Fast facts on liver cancer, compiled from the American Cancer Society:
• The average age at diagnosis of liver cancer is 62. More than 90 percent of people diagnosed with liver cancer are older than 45 years of age, 3 percent are between 35 and 44 years of age and less than 3 percent are younger than 35.
• Early detection of liver cancer is often difficult, because the signs and symptoms generally don’t appear until it is in its later stages.
• Currently, only a small portion of liver cancer patients qualify as candidates for a liver transplant because of the strict criteria like the size and number of tumors.

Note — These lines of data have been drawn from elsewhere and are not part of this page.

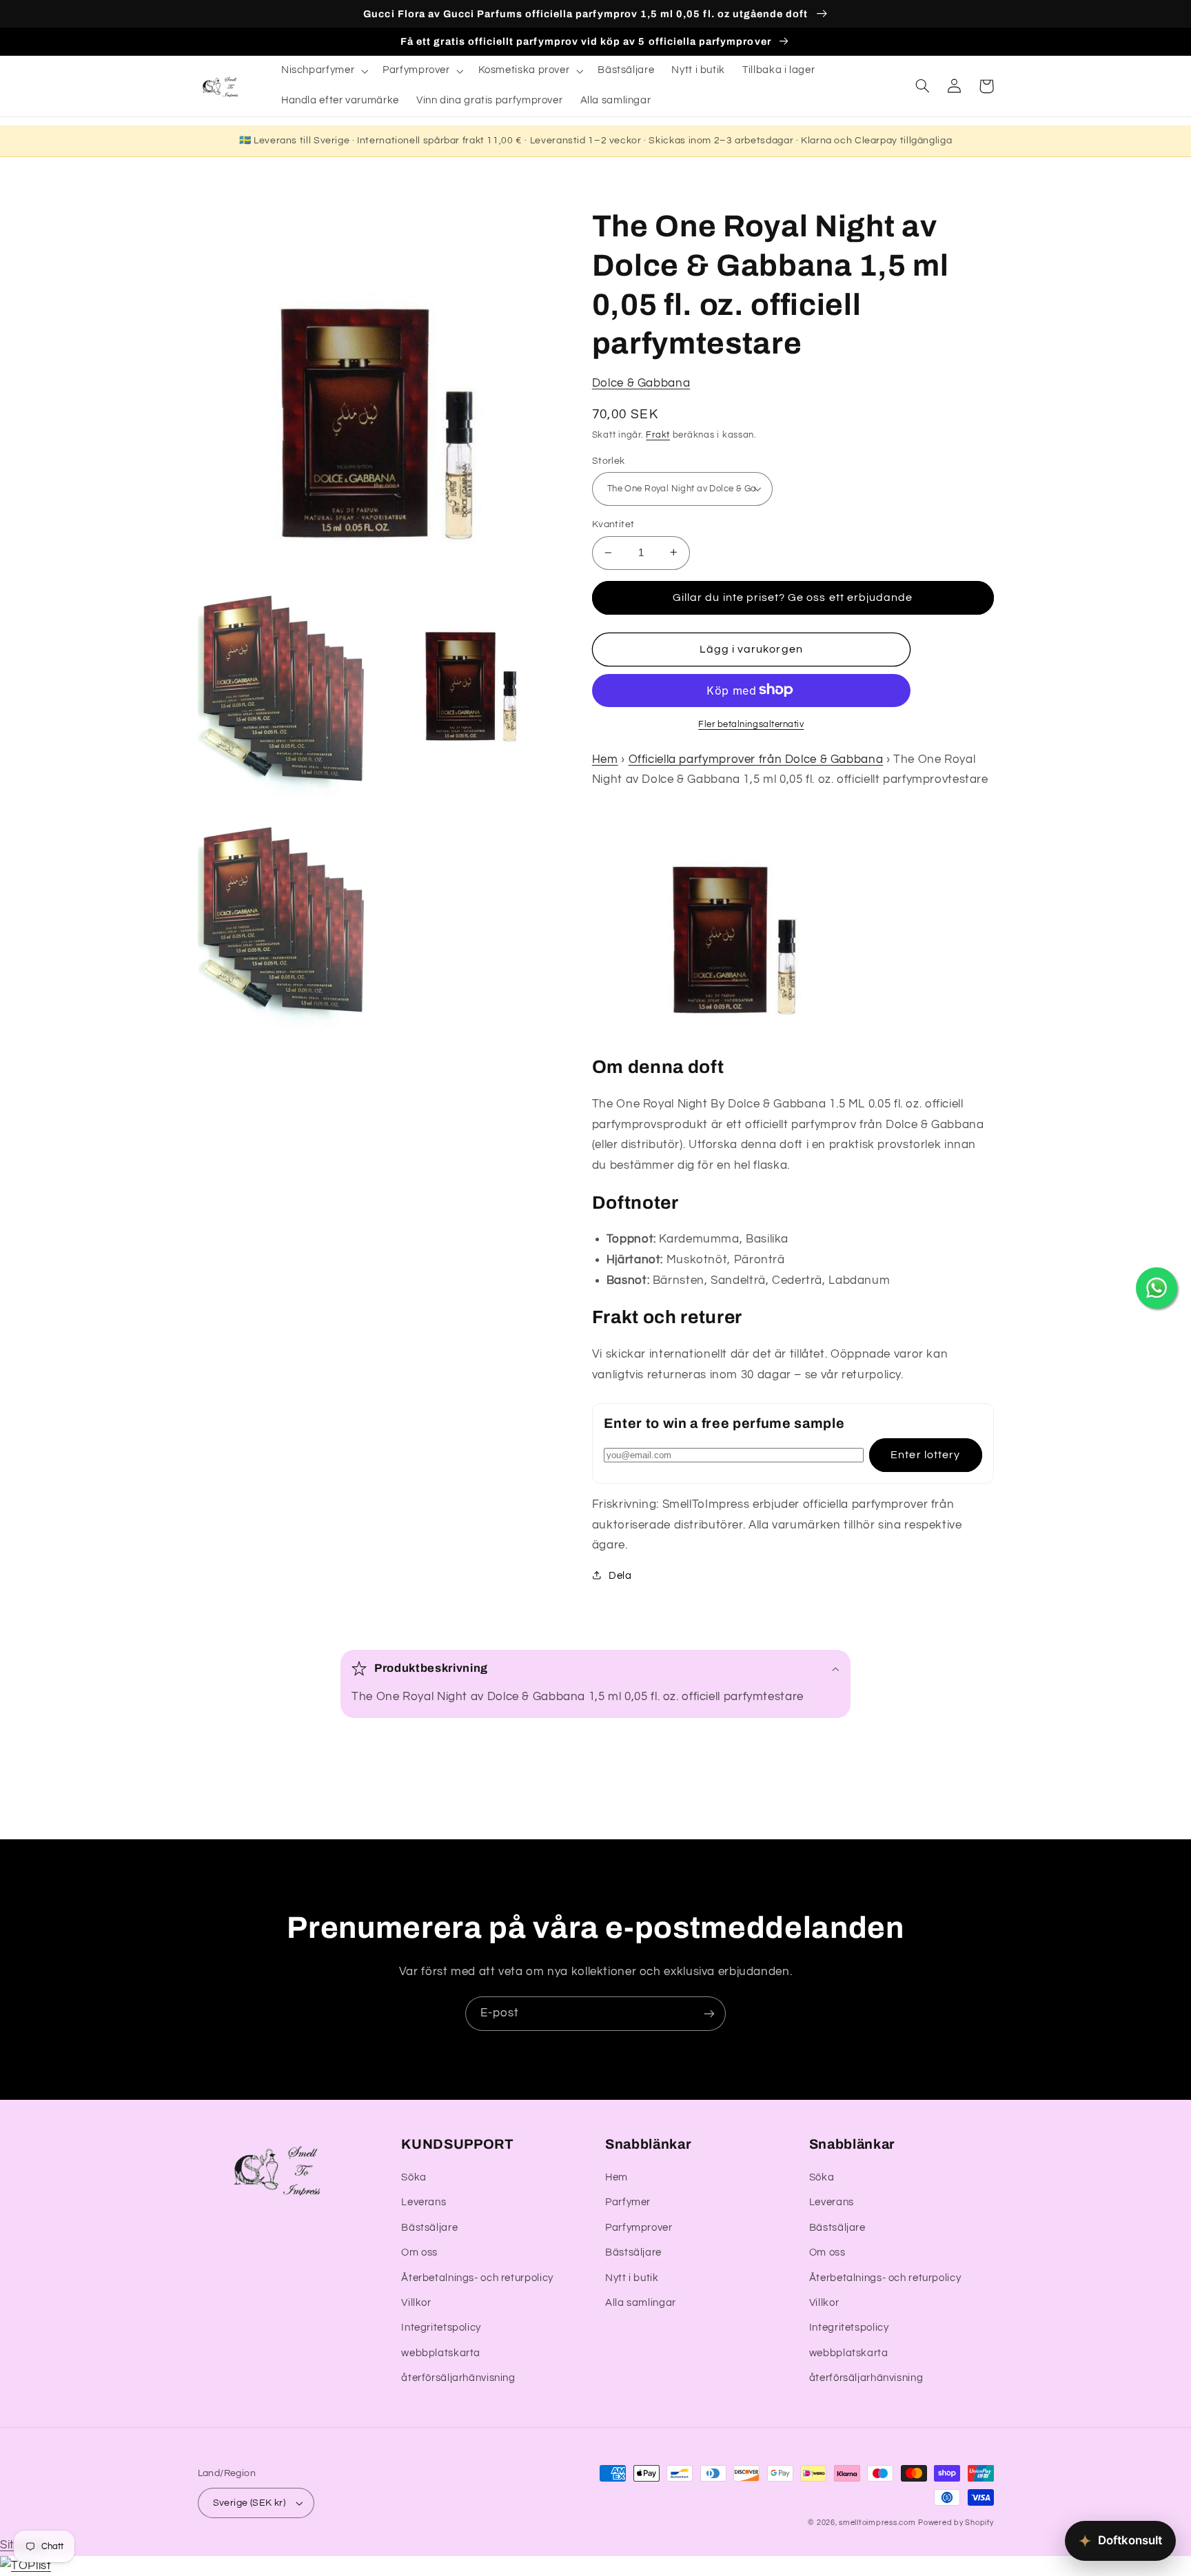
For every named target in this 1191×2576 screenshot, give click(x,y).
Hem (605, 759)
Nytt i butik (632, 2278)
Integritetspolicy (441, 2327)
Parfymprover (639, 2227)
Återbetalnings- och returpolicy (477, 2278)
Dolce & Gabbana (641, 383)
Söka (414, 2177)
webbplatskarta (440, 2353)
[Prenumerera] (709, 2013)
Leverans (423, 2202)
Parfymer (628, 2202)
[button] (323, 71)
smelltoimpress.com (877, 2522)
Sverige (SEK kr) (249, 2503)
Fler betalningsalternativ (751, 723)
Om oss (419, 2252)
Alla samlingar (640, 2303)
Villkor (416, 2303)
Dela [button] (620, 1575)
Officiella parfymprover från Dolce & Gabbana (756, 759)
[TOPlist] (25, 2565)
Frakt (658, 434)
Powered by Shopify (955, 2522)
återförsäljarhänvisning (458, 2378)
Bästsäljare (429, 2227)
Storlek (608, 460)
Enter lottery (925, 1454)
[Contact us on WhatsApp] (1156, 1288)
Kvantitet (613, 524)
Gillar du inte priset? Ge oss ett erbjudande (793, 596)
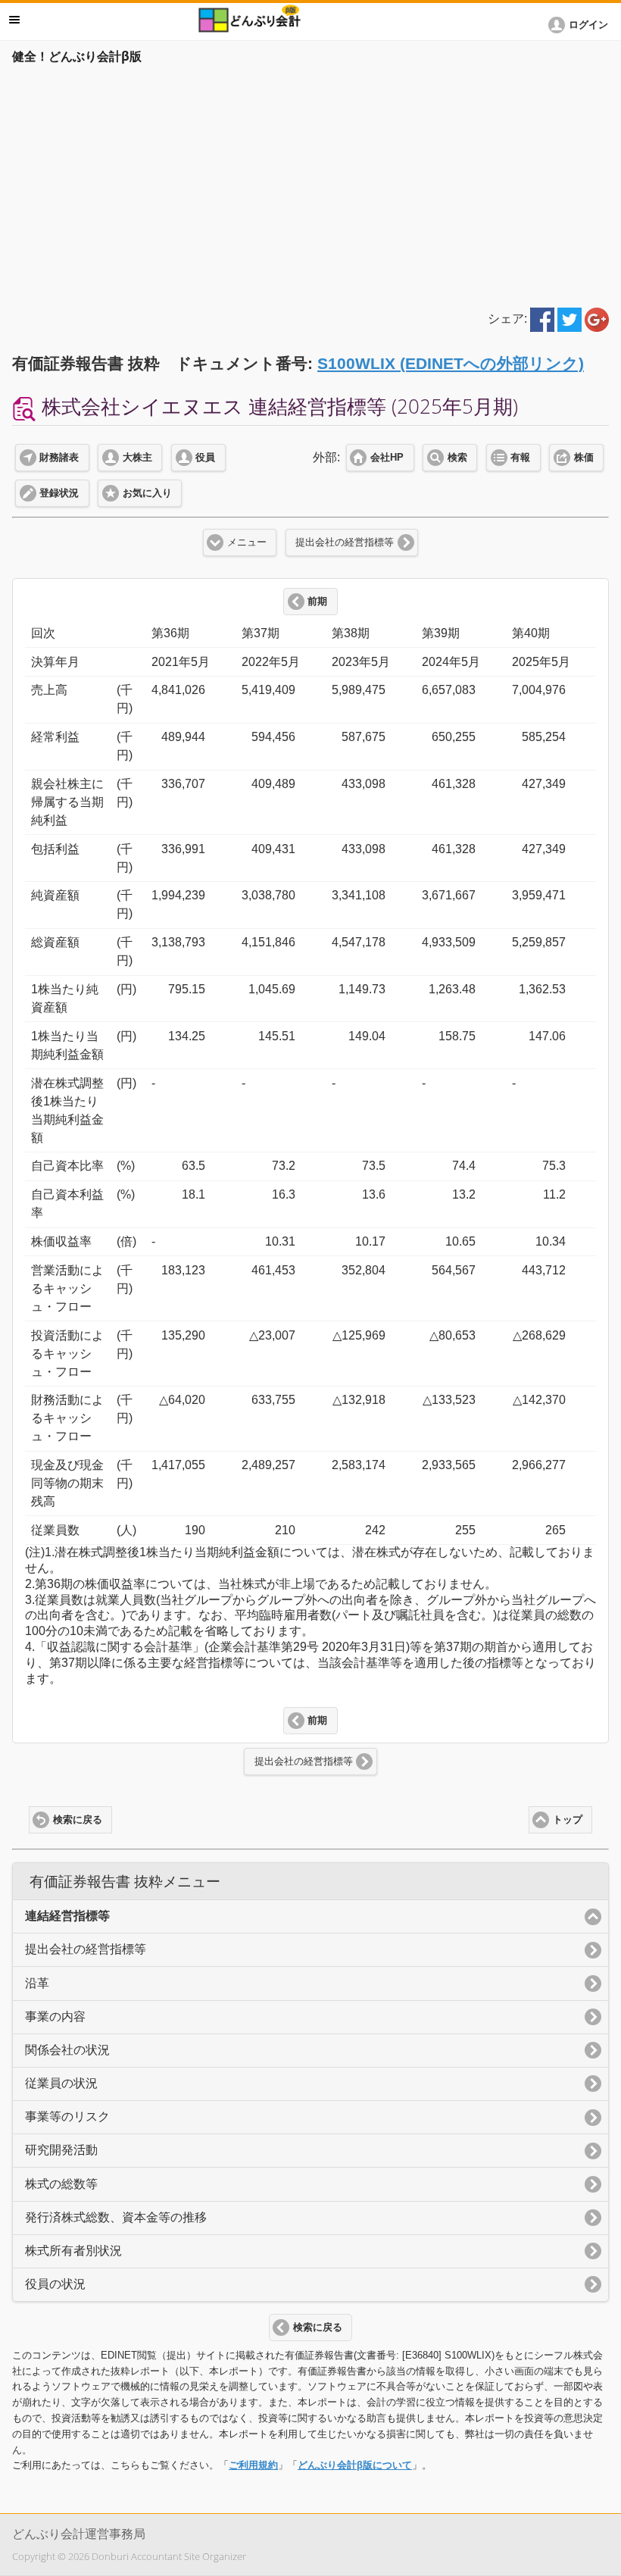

• Liver cancer is seen more often in men than in women. An average man’s lifetime risk of getting liver or intrahepatic bile duct cancer is about 1 in 85, while an average woman’s risk is about 1 in 204. Most cases occur in at-risk individuals.
• Most doctors recommend that certain people with chronic HBV infections be screened, especially those with a family history of liver cancer, African-Americans, and Asian-Americans.
• Screening for liver cancer is not recommended for people who are not at increased risk. There are no screening tests thought to be accurate enough for screening the general population.